I’m doing some algorithm practices recently in Leetcode. This post is about the “Single Number” problem and my attempts to it.
In this problem, you are given an array with some int numbers in pair except one single number and you need to find the single number. The tricky part I think is that you can’t delete an element from an array directly in java so you need to fine another approach to make the single element more “outstanding”.
My first attempt is quite straightforward (and stupid): use a for loop to find the maximum number in the given array and plus it by 1 to generate an invalid number, then use another 2 loops to find elements in pair and turn them into this invalid number. At last, use another loop to find the element which doesn’t equal to the invalid number to get the result. This approach did solve the problem, but the speed is pathetically slow and unsurprisingly, it failed the speed test.

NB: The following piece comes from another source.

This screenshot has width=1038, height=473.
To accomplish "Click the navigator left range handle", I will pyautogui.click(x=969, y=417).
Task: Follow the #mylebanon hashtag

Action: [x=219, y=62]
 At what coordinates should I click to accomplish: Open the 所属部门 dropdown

My second attempt got rid of the loop for generating invalid number and the loop for finding the element which is not “invalid”. Instead, I use a variable named “counter”, the counter will become 1 when an element has a duplicate when its “duplicate checking” loop ends, and the counter will be reset to 0 before next checking loop. If an element doesn’t have a duplicate, the counter will still be 0 and the answer will be nums[i], then the program will jump out of the loop directly. Here’s this version’s solution:
class Solution {
public int singleNumber(int[] nums) {
int answer = 0;
int counter = 0;
for (int i = 0; i < nums.length; i++){
for (int j = 0; j < nums.length; j++){
if (nums[i]==nums[j] && i!=j){
counter++;
}
}
if (counter == 1){
counter = 0;
} else {
answer = nums[i];
break;
}
}
return answer;
}
}
This solution passed the time limited test in most cases but still failed sometimes. Obviously this solution is not fast enough because the two loops for duplicate checking. But I couldn’t figure out a better solution. So I checked the discussion posts of this problem and find a much more better solution than mine:
int ans =0;
int len = nums.length;
for(int i=0; i<len; i++){
ans ^= nums[i];
}
return ans;
This solution uses only one loop and the way it check unduplicated element is using bitwise XOR. The main idea is that 0^N==N and N^N==0. Also, XOR is commutative which means N1^N3^N2^N1^N2 == N1^N1^N2^N2^N3. As a result, the variable ans will always be the single element and the complexity is only O(n)! Brilliant!